“Dual Track” Agile

Dual-track agile is a product development methodology that consists of two parallel tracks of work: the discovery track and the delivery track. The purpose of the discovery track is to explore new ideas and gather feedback, while the purpose of the delivery track is to implement those ideas in a production environment.


Discovery Track:

The discovery track is typically where the ideation and research happens. The team focuses on activities such as:

User Research: Conducting user interviews, surveys, and other methods of user feedback to understand what users need, want and what are their pain points.

Idea Generation: Brainstorming and creating different product concepts that could address the identified user problems.

Validation: Testing the concepts with users to validate which ones have the most potential.

Prototyping: Creating low-fidelity and high-fidelity prototypes to test and gather feedback from users.

Experimentation: Conducting experiments to gather data and insights to support the product concept and make informed decisions.


Delivery Track:

Once the discovery team has validated the product concept, the delivery team takes over to implement the ideas into a production environment.

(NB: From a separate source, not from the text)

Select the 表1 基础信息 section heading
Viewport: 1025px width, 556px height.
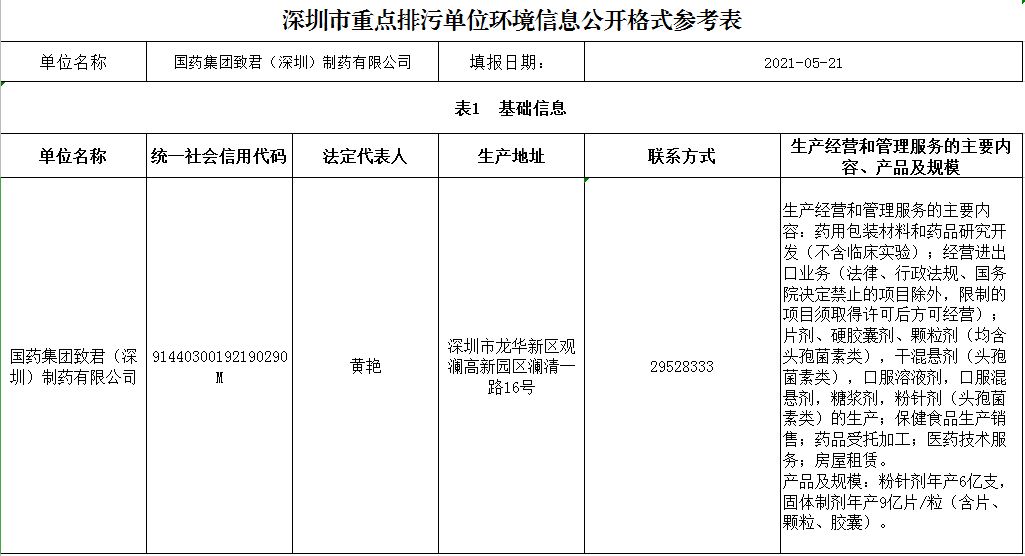click(512, 108)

The team focuses on activities such as:

Development: Writing code, designing user interfaces, and creating the technical infrastructure needed for the product.

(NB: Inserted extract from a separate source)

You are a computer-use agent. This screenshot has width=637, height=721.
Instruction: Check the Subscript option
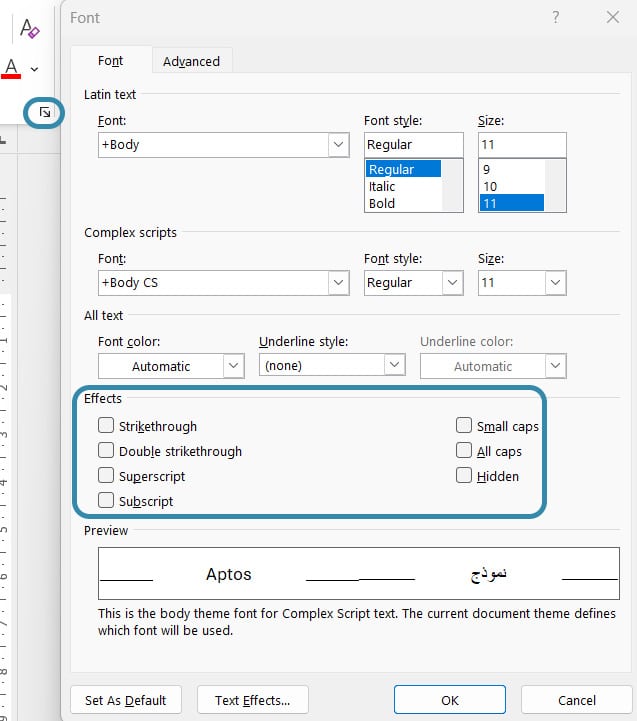[106, 501]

Testing: Ensuring that the product meets the necessary quality standards and the user needs.

Deployment: Releasing the product to users in a production environment.

Feedback Analysis: Collecting feedback from users and monitoring the product to identify areas of improvement and new ideas.

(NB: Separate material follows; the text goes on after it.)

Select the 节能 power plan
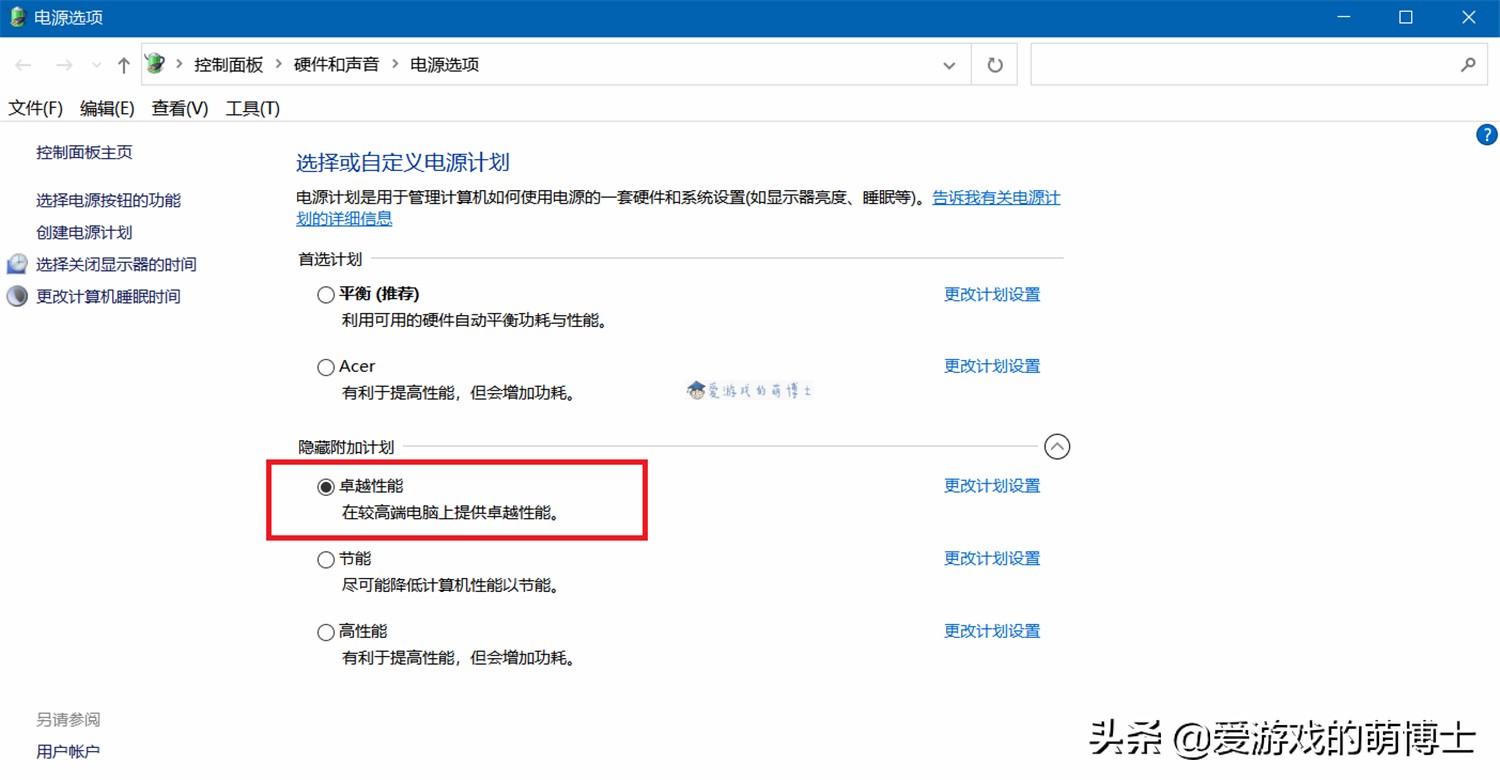The width and height of the screenshot is (1500, 780). pyautogui.click(x=325, y=558)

Dual-track agile emphasizes the need for both tracks to be iterative, flexible, and responsive to changes. The delivery track must be prepared to make changes based on feedback from the discovery track, while the discovery track must continue to adapt and validate new ideas as they are implemented.


Here’s an example of how dual-track agile might be used in practice:

Suppose a team is developing a new mobile app. In the discovery track, the team conducts user research to understand what features are most important to users. They then generate several product concepts, test them with users, and settle on a final design.

In the delivery track, the team begins to develop the app, testing and validating it with users as they go. They deploy the app to a limited number of users for beta testing, gathering feedback and making necessary changes before the app is released to the public.

Throughout the process, the team continues to collect feedback from users, making iterative improvements to the app. They might also identify new features or product ideas that they can explore in the discovery track, which could lead to a new cycle of ideation, validation, and implementation.